## Dataset entries:
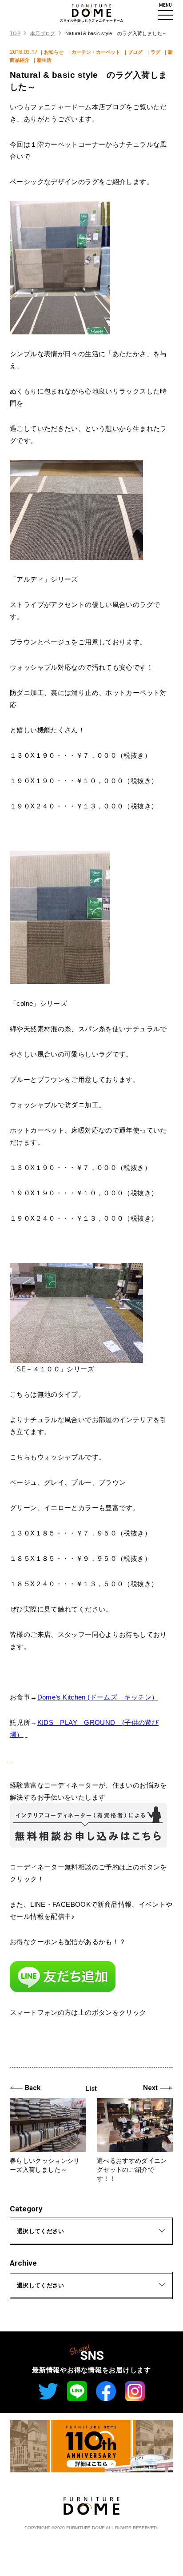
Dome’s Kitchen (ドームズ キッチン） (98, 1697)
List (91, 2089)
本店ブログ (42, 33)
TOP (15, 33)
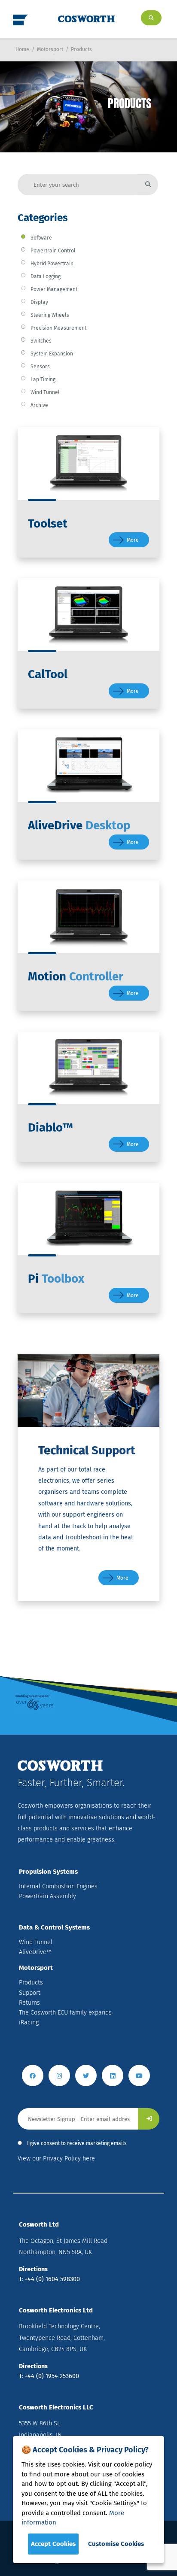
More (133, 540)
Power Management (54, 289)
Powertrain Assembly (47, 1896)
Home (22, 49)
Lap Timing (43, 379)
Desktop (79, 825)
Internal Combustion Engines (58, 1886)
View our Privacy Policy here (56, 2158)
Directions (33, 2269)
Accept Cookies (53, 2544)
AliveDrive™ (35, 1952)
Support (29, 1992)
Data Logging (46, 276)
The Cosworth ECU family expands (65, 2012)
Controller (75, 976)
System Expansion (52, 354)
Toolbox (56, 1278)
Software (41, 238)
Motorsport (50, 49)
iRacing (29, 2022)
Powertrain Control (53, 251)
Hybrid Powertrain (52, 264)
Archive (39, 405)
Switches (41, 341)
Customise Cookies (116, 2544)
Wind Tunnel (45, 392)
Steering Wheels (50, 315)
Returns (29, 2002)
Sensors (40, 367)
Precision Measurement (58, 328)
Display (39, 302)
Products (81, 49)
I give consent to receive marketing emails (77, 2143)
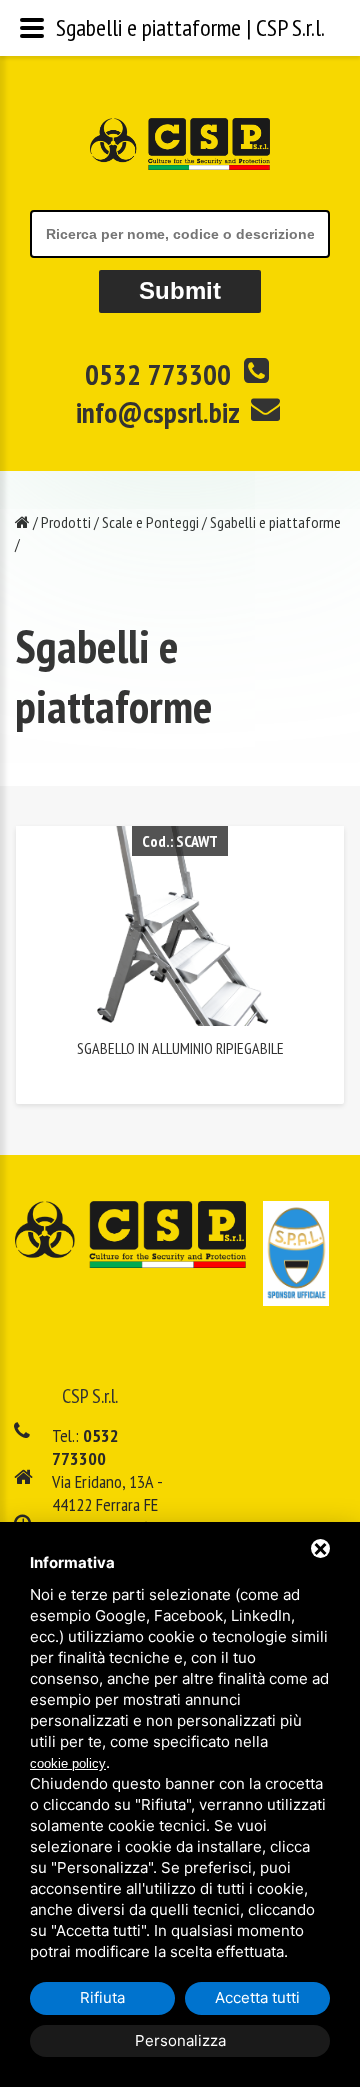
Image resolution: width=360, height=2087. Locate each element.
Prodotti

## What the task asks:
Every entry should be returned exactly as written, minus the pictures.

## Answer space:
Dome’s Kitchen (ドームズ キッチン） (98, 1697)
List (91, 2089)
本店ブログ (42, 33)
TOP (15, 33)
More (133, 540)
Power Management (54, 289)
Powertrain Assembly (47, 1896)
Home (22, 49)
Lap Timing (43, 379)
Desktop (79, 825)
Internal Combustion Engines (58, 1886)
View our Privacy Policy here (56, 2158)
Directions (33, 2269)
Accept Cookies (53, 2544)
AliveDrive™ (35, 1952)
Support (29, 1992)
Data Logging (46, 276)
The Cosworth ECU family expands (65, 2012)
Controller (75, 976)
System Expansion (52, 354)
Toolbox (56, 1278)
Software (41, 238)
Motorsport (50, 49)
iRacing (29, 2022)
Powertrain Control (53, 251)
Hybrid Powertrain (52, 264)
Archive (39, 405)
Switches (41, 341)
Customise Cookies (116, 2544)
Wind Tunnel (45, 392)
Steering Wheels (50, 315)
Returns (29, 2002)
Sensors (40, 367)
Precision Measurement (58, 328)
Display (39, 302)
Products (81, 49)
I give consent to receive marketing emails (77, 2143)
Image resolution: width=360, height=2087. Locate each element.
Prodotti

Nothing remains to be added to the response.